There are some things in this world that can give you a purpose and/or save you. We call that "passion". For Chihaya, that passion was karuta. And for me, that passion was Chihayafuru.
It took me a long while to write this review because I felt like I'd never going to be able to put into words how incredible important this manga is for me, and how it changed not only me, but the very competitive karuta scene in Japan and around the world.
Chihayafuru is a story about three childhood friends that end up playing the same thing together: Karuta. It is a real game that's been around for almost a thousand years, and was previously played using shells instead of cards. The one played in the manga is called Competitive Karuta, which is a form of karuta that combines agility, memory and poetry. I want to start by saying that it wasn't that much popular before Chihayafuru, and that a manga, THIS manga, was able to make it popular again.

■ **Data section**:

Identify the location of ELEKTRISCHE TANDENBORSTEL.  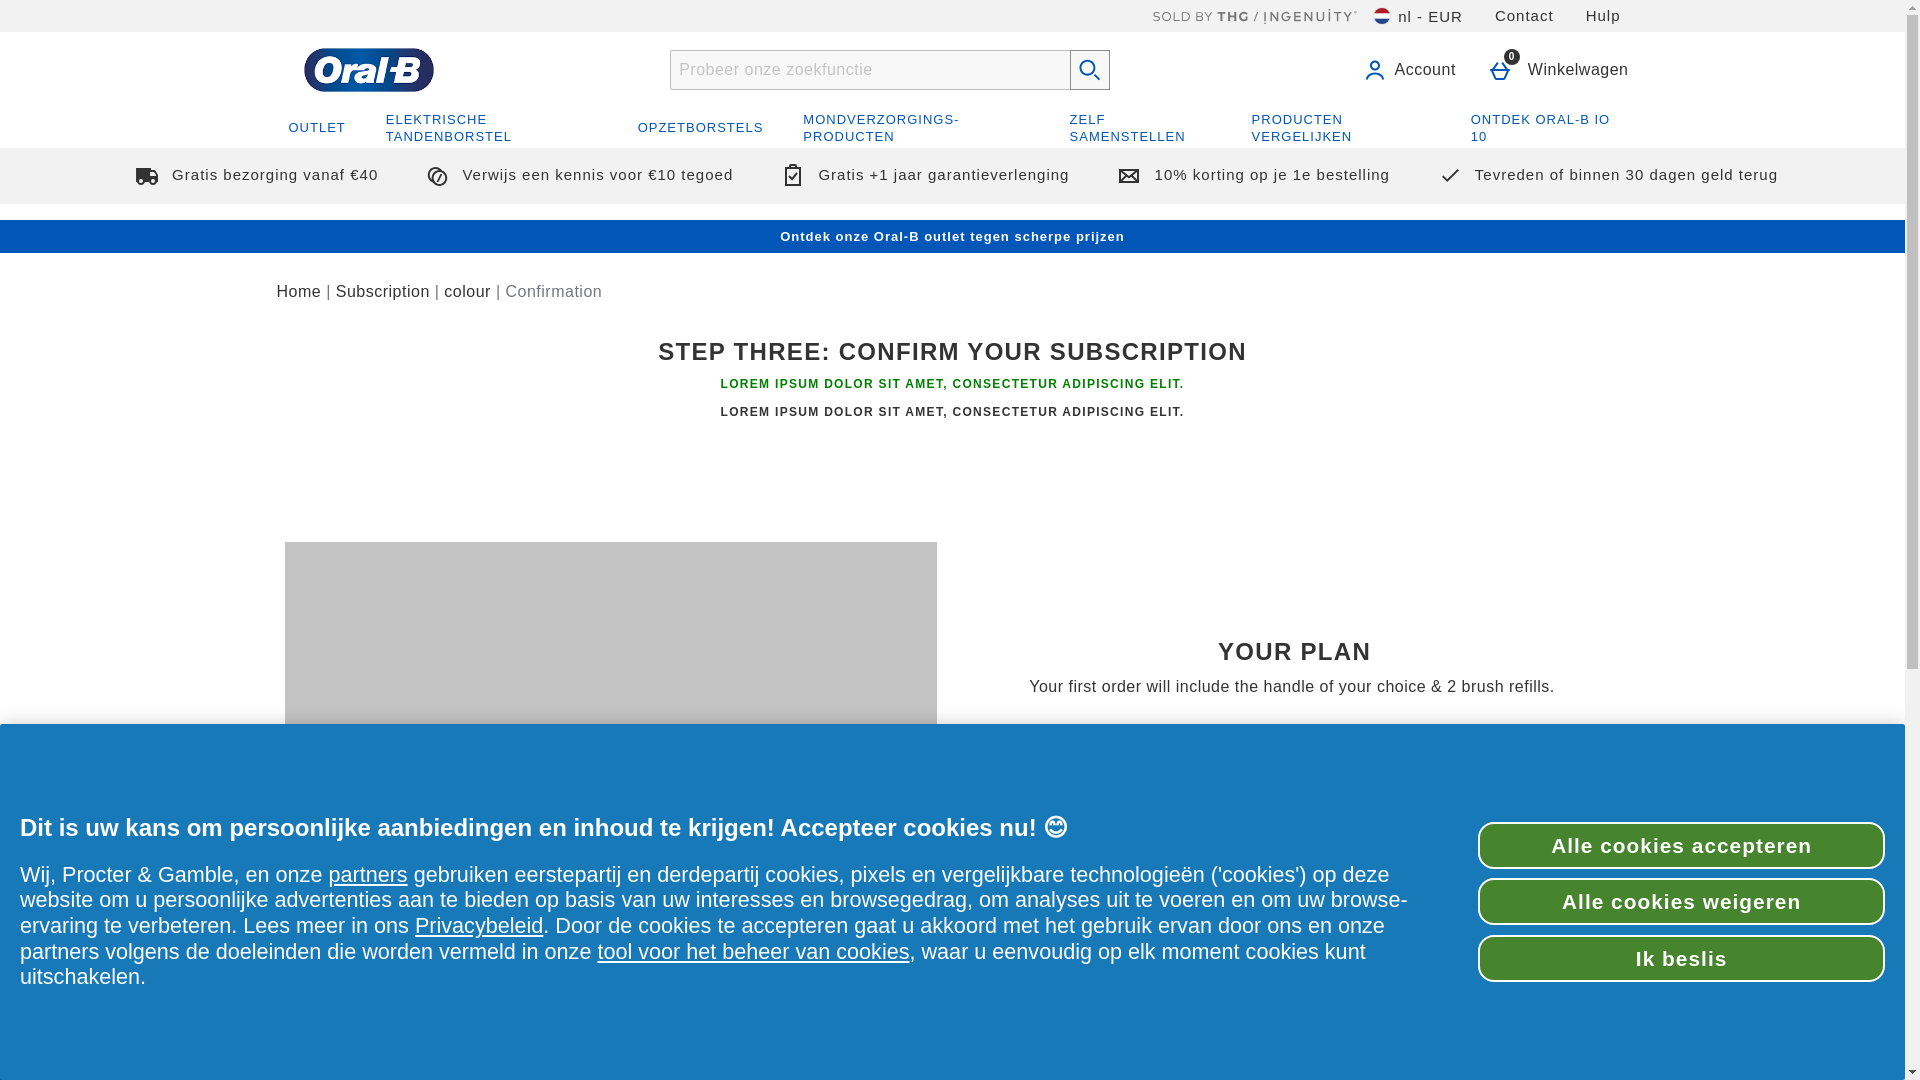
(492, 128).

■ **Set tasks**:
• 1. Please update the stretch of the Chihayafuru review from "There are some" through "around the world.", replacing "manga" with "series".
• 2. Answer these questions about the Chihayafuru review.
(a) What was Chihaya's passion?
(b) What was karuta previously played with instead of cards?
(c) Which three things does Competitive Karuta combine?
The data is not needed for any of this.

■ **Per-task outputs**:
• 1.
There are some things in this world that can give you a purpose and/or save you. We call that "passion". For Chihaya, that passion was karuta. And for me, that passion was Chihayafuru.
It took me a long while to write this review because I felt like I'd never going to be able to put into words how incredible important this series is for me, and how it changed not only me, but the very competitive karuta scene in Japan and around the world.

• 2.
(a) Karuta.
(b) Shells.
(c) Agility, memory and poetry.